On Thursday, 20 October 2016 at 07:40:05 UTC, Jonathan M Davis wrote:
On Thursday, October 20, 2016 06:59:12 lumpyzhu via Digitalmars-d wrote:
std.stdio.File has reference counter inside,
why not std.stdio.File is class?

By using a struct with a reference count, you get deterministic destruction, and the file will be closed as soon as the reference count hits zero. If it were a class, then it would only be closed when the GC happened to collect the memory, and there's no guarantee that it will _ever_ collect the memory (e.g. the GC normally only runs when you call new, so if you never allocate memory again after allocating the File, then the GC will never collect it even if nothing refers to it anymore).
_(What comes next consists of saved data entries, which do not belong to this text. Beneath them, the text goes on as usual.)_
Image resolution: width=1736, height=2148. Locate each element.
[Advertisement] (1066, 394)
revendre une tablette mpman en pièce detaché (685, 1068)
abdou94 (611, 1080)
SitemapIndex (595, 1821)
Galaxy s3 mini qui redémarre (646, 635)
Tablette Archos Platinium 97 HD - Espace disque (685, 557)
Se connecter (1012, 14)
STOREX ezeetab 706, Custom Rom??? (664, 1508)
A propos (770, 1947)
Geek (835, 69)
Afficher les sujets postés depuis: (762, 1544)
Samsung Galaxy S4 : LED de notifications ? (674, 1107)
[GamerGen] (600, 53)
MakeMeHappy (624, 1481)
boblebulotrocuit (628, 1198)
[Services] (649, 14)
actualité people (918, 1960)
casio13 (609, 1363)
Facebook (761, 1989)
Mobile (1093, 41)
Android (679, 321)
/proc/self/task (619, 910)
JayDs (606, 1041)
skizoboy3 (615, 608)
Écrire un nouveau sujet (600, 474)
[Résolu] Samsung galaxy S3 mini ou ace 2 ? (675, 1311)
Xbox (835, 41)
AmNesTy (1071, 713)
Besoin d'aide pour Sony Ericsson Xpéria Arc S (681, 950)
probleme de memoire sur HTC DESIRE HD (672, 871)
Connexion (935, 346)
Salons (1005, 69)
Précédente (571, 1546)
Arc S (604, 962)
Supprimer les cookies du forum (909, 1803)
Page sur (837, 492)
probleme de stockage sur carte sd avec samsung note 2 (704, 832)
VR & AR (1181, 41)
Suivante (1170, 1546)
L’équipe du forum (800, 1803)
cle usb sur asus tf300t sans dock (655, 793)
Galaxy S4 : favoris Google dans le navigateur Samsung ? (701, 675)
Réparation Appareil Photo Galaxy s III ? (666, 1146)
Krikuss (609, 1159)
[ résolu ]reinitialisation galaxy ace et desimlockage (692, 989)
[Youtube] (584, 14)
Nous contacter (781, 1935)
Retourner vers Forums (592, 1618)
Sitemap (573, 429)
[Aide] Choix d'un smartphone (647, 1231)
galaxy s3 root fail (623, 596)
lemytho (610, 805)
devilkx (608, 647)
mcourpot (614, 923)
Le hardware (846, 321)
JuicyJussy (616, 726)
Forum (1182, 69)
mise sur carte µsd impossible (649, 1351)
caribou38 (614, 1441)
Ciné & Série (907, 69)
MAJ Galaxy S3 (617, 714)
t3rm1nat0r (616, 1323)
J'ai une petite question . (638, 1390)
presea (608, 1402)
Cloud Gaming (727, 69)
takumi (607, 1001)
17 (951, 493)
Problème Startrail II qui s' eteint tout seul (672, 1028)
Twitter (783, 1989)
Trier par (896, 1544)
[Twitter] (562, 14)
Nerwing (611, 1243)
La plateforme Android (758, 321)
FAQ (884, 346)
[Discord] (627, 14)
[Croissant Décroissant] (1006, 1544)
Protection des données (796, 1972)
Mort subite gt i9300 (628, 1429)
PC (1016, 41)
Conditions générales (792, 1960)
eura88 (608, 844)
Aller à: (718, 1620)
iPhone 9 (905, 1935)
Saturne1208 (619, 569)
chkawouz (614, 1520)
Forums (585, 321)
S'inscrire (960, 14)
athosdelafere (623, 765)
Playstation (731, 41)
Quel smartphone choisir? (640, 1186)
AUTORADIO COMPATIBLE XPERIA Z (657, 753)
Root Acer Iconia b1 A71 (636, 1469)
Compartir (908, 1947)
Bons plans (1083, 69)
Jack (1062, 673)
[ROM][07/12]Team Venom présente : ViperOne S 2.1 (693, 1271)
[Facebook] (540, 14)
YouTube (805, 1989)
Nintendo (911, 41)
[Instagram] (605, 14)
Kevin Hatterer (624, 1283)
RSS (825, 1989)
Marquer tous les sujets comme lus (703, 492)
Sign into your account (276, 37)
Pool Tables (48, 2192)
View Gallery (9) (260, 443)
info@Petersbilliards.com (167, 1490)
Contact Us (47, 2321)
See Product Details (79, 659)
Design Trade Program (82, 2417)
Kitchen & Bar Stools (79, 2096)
User-defined types that manage system resources are pretty much always better off as structs so that they can have deterministic destruction. Java and C# have a terrible time with stuff like closing files, essentially requiring you to do it manually, because there's no guarantee that the finalizers for their file classes will ever run, and you risk the resource never being released until the program terminates, which can be a big problem. We'd have the same problem if we used a class for std.stdio.File, whereas using a struct works great.

In general, in D, if you don't need inheritance and polymorphism, you probably shouldn't be using a class.

- Jonathan M Davis


thanks..
but structs are copy by value,
In C++, I can use reference to avoid value-copy,

------------------------------------------
class MyClass {....};
void myFunc(const MyClass& a, MyClass& b) {...};

{
      MyClass object;
      myFunc(object);
      // f will destroyed here.
}
------------------------------------------
in c++, I know where the object is destroyed..
but how to convert this c++ code to d?